Тартар, Лтд. (Фигль-Мигль) - страница 95

Еще одна улыбка. Я затрясся. Ах ты подонок, сказал я.

Я привстал, толкнул какие-то бутылки и кружки — в общем, повел себя как Кляузевиц в его лучшие часы. Никто не ожидал от меня такой прыти; я тоже. В меру порядочный, относительно кристально трезвый, я всегда молчал и крепился, я не позволял себе этих всплесков неуправляемой искренности. Я жил в убеждении, что искренность до добра не доведет. И вот, действительно, до чего она довела меня на этот раз: Заев, который поначалу несколько даже струсил и съежился, пришел в себя, вскочил на ноги и завопил, потрясая кулаками. Смысл его сотрясающих стены воплей сводился к тому, что вопли издавались. Чем громче кричишь, тем лучше себя чувствуешь. Зато я понял, что меня будут бить.
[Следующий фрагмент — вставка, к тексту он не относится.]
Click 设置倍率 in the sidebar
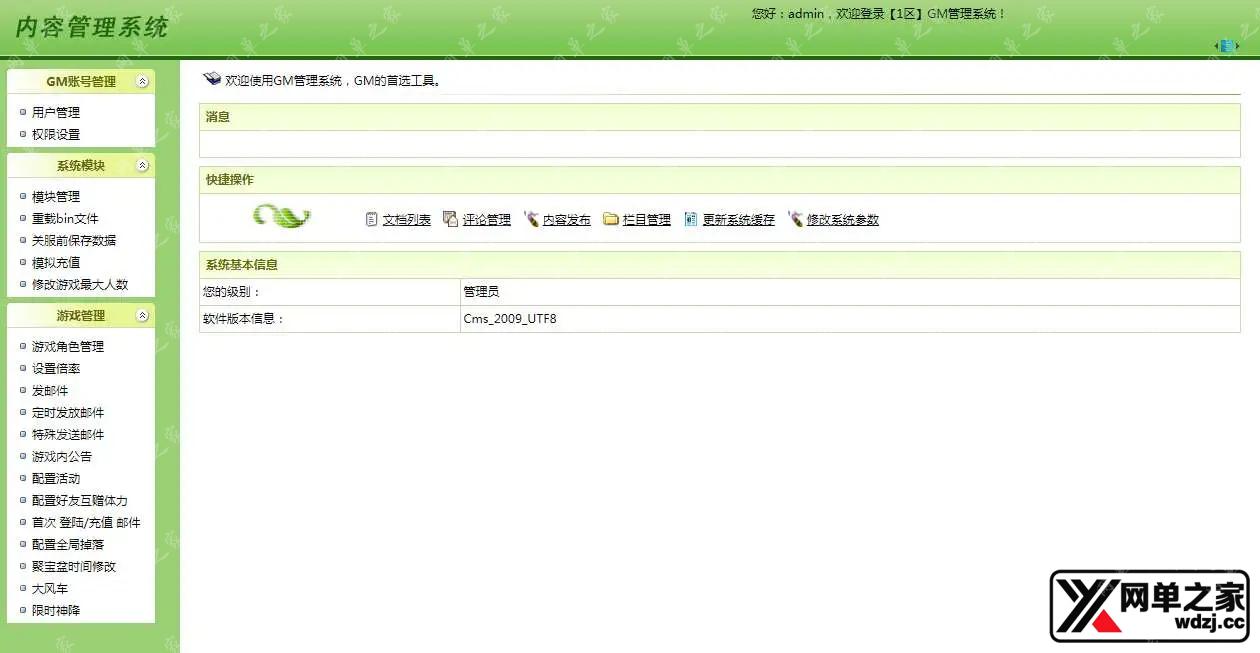tap(54, 368)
Евгений Филиппович, однако, никуда не торопился. Чем сильнее он вопил, тем злее и недоверчивее поглядывал по сторонам. Чего он ждал, в самом деле, что Карл или Женя проволокут меня мордой по асфальту? Грустное и некрасивое будет зрелище.

— Успокойтесь, Евгений Филиппович, — сказал Арндт сухо. — Вам не к лицу.

Заев, очевидно, ожидавший каких-то других слов и поступков, осекся и успокоился.

— Что с тобой такое? — сказал Арндт уже мне.

— Это бывает, — сказал Кляузевиц ласково. — Ну-ка съешь таблеточку.

Я съел таблеточку и запил ее пивом. И таблеточка помогла. Мне стало весело, и я подумал, что гордый революционер Женя Арндт, оказывается, мелкобуржуазно боится скандалов.

Ах, лето! Контрольный пакет времен года, средоточие жизни. Деревья, собаки, люди, свежий блеск витрин — все это так сочно, пышно, плодовито, бессмысленно, только успевай подбирать слюни. Надо же, тебе, кроме собственной слюны, ничего такого не положено! А ты поплачь, поплачь. Да даже можешь упасть на землю под деревом и завопить, что тебя обделили: земля теплая, главное — выбрать место почище. И что, и что? Нет, поднимать, конечно, не сбегутся, сейчас любой, и самый скромный, сумасшедший способен укусить протянутую руку помощи, но выслушают. Остановятся и выслушают, все равно тепло, никто не торопится, и все ищут ощущений разной степени остроты. Ты — не самое острое ощущение, если только не подходить слишком близко. Поэтому слушающих будет много.

Душно, жарко; от влажного городского камня, в просвете между двумя дождями, густо валит пар. Что за вздорная мысль, это взлелеянное поколениями истерическое родство с камнями, с будто бы душой каменной жабы, под чьим сочащимся влагой телом глохнут и трава, и чувства. Тяжело дышать, тяжело быстро идти, но ты дыши, иди, шевелись; все, что дается с трудом, облагораживает. Лето; вся тоска, все страхи — долой, долой; моргай глазами, маши руками, улыбайся. Не дай себе сдохнуть.